Start of The records

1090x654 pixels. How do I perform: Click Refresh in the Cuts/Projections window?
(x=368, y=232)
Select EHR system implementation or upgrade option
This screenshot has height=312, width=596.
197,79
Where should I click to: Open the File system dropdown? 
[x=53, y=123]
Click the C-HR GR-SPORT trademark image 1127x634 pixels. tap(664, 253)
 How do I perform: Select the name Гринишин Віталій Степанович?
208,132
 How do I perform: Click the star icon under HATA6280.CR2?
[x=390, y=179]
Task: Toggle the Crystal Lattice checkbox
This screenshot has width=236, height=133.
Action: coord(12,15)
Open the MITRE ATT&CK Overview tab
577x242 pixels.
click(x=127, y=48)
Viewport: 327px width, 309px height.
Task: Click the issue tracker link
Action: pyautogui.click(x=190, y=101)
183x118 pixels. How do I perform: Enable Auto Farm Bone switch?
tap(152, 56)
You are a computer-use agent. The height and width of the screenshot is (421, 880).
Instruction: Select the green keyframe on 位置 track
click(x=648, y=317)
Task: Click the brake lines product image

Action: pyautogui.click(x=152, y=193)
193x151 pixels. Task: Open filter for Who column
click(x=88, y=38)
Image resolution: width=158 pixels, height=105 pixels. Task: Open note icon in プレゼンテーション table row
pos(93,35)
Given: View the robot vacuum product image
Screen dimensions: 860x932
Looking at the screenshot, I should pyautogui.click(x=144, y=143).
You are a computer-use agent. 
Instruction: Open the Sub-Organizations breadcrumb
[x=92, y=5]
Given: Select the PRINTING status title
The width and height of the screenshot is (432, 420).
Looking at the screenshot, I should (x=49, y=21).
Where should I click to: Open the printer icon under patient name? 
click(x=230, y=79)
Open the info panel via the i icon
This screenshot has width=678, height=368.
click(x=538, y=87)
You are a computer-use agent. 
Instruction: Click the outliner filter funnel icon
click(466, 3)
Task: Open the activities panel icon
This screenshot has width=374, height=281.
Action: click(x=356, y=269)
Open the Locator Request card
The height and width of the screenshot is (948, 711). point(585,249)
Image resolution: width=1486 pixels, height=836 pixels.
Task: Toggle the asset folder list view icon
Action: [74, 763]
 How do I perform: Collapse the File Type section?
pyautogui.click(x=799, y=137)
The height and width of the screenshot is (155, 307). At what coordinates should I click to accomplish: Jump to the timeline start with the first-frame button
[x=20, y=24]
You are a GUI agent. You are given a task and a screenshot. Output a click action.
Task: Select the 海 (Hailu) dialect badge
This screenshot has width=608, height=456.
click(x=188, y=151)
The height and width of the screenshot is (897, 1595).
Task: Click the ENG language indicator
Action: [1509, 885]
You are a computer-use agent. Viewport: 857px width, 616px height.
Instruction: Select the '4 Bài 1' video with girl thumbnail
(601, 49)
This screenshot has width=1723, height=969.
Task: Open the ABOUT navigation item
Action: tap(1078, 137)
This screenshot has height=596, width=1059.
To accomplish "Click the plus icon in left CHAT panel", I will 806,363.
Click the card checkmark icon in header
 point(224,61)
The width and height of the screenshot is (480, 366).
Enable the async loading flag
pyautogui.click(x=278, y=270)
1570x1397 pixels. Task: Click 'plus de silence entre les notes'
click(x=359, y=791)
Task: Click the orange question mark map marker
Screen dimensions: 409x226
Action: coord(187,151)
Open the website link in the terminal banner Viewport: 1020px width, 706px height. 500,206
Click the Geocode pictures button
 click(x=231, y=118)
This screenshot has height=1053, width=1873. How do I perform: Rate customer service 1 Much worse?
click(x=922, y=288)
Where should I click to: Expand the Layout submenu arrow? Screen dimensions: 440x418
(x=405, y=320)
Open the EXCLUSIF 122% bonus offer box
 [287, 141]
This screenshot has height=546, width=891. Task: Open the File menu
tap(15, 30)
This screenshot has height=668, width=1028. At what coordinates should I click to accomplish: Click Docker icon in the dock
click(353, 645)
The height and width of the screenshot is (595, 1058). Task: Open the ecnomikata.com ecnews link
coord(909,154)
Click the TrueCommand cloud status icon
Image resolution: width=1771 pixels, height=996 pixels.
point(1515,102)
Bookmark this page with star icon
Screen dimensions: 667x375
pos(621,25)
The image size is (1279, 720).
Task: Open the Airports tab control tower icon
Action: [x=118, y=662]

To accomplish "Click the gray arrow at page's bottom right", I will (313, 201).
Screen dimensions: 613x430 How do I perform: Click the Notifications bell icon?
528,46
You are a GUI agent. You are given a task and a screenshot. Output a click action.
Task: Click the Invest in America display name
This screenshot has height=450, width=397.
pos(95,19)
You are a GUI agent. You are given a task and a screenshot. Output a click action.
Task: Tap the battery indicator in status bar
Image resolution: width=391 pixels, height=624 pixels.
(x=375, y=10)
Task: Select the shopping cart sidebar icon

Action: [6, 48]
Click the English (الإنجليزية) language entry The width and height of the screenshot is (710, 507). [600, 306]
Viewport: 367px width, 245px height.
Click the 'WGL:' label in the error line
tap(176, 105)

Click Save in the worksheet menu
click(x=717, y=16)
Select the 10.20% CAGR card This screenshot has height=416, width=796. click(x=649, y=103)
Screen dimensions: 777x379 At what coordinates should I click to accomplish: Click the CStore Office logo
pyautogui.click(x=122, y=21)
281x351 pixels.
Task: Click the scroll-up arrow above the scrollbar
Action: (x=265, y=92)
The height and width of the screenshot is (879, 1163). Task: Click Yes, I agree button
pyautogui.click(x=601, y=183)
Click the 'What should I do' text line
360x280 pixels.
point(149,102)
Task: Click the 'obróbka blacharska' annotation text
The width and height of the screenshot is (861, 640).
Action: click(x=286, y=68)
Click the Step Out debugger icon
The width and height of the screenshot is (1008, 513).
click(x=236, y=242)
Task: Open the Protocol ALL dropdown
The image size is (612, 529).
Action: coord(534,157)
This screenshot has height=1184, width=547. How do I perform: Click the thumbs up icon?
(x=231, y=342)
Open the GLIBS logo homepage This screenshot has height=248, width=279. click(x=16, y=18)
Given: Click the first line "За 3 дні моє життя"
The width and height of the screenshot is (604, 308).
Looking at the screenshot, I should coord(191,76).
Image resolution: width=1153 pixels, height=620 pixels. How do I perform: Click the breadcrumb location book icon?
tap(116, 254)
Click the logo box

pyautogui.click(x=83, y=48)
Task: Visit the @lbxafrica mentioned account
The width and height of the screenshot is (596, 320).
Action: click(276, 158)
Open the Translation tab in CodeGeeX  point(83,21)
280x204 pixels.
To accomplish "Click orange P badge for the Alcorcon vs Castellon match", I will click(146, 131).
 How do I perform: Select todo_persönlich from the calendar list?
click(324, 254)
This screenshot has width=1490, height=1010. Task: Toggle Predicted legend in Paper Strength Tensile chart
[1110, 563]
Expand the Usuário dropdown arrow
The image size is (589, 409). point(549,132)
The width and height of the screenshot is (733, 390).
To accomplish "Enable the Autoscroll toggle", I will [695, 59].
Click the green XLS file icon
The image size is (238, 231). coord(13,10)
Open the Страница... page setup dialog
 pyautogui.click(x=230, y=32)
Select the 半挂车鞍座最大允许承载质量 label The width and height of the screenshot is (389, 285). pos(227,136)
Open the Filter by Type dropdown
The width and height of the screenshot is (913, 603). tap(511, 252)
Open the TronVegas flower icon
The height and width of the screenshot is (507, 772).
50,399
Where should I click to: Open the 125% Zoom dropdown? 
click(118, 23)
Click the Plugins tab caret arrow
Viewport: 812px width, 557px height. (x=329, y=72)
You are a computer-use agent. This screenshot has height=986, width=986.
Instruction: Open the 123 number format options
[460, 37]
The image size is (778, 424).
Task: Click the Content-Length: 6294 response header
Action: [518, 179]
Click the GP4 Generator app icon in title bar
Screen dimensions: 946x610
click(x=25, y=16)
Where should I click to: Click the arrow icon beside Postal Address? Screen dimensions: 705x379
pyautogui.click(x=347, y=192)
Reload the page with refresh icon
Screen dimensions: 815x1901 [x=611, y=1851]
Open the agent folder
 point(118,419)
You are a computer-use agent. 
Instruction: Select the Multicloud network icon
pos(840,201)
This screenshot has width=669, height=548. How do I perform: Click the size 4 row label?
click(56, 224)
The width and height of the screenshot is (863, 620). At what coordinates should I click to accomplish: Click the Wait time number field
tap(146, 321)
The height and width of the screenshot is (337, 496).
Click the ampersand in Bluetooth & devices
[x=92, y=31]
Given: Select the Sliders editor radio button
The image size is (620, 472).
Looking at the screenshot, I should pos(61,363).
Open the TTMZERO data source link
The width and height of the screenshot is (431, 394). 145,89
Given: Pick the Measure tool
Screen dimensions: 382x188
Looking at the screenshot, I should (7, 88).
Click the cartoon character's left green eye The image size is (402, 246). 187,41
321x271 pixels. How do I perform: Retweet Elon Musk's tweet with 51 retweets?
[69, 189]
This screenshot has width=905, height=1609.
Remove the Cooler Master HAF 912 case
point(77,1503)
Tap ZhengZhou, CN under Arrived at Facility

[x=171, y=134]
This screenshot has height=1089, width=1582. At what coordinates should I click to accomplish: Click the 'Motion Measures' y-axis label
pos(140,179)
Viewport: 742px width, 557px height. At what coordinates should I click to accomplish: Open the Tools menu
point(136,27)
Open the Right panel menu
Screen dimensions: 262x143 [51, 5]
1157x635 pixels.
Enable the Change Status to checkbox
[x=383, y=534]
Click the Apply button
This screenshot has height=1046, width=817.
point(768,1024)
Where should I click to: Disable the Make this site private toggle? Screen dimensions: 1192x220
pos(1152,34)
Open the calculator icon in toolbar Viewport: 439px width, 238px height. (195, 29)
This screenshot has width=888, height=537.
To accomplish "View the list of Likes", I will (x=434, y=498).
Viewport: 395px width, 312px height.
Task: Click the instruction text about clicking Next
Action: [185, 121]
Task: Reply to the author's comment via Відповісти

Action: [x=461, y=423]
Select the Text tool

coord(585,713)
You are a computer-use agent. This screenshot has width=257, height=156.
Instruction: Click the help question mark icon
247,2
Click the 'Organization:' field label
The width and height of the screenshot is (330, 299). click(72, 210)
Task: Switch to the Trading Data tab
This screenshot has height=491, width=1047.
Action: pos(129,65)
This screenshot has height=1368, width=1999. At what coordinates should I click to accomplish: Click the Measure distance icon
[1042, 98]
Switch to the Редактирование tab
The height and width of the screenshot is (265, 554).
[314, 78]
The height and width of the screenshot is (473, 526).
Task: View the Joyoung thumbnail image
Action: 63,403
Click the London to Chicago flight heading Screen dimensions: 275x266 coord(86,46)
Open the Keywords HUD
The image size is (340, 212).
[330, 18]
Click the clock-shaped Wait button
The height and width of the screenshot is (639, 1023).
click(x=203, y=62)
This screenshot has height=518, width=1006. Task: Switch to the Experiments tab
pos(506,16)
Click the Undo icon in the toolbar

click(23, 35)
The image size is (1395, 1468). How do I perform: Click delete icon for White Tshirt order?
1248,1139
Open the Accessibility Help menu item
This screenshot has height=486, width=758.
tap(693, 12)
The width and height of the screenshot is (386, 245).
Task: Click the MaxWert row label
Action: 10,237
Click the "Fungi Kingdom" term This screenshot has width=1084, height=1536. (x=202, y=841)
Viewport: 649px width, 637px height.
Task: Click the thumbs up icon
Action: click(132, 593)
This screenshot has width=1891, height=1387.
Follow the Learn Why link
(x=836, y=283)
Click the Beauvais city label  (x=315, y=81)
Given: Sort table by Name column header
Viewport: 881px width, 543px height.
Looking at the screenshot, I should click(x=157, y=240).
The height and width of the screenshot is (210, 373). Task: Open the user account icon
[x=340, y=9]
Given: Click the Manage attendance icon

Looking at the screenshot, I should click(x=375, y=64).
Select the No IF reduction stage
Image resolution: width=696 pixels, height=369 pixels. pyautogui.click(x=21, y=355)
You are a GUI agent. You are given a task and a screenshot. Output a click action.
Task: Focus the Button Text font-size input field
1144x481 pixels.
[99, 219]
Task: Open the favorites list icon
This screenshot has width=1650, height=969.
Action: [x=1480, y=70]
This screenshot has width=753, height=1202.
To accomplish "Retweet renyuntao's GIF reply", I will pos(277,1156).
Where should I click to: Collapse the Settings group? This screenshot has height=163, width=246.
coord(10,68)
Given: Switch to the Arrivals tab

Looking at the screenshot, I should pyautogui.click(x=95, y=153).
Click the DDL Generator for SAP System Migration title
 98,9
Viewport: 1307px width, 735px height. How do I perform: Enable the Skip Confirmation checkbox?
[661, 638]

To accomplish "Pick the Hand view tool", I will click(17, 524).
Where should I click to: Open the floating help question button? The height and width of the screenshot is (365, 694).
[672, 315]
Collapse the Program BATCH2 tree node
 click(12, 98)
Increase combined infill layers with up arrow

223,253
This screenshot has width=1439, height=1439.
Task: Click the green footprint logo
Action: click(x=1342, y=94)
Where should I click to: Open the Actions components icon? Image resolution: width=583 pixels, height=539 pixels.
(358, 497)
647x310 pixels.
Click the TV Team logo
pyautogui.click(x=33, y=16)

End of The records

Return the rows that start with the line containing "height=1536. (x=202, y=841)" and end with the line containing "Looking at the screenshot, I should click(x=157, y=240).", copied exactly and with both of those lines included.

Click the "Fungi Kingdom" term This screenshot has width=1084, height=1536. (x=202, y=841)
Viewport: 649px width, 637px height.
Task: Click the thumbs up icon
Action: click(132, 593)
This screenshot has width=1891, height=1387.
Follow the Learn Why link
(x=836, y=283)
Click the Beauvais city label  (x=315, y=81)
Given: Sort table by Name column header
Viewport: 881px width, 543px height.
Looking at the screenshot, I should click(x=157, y=240).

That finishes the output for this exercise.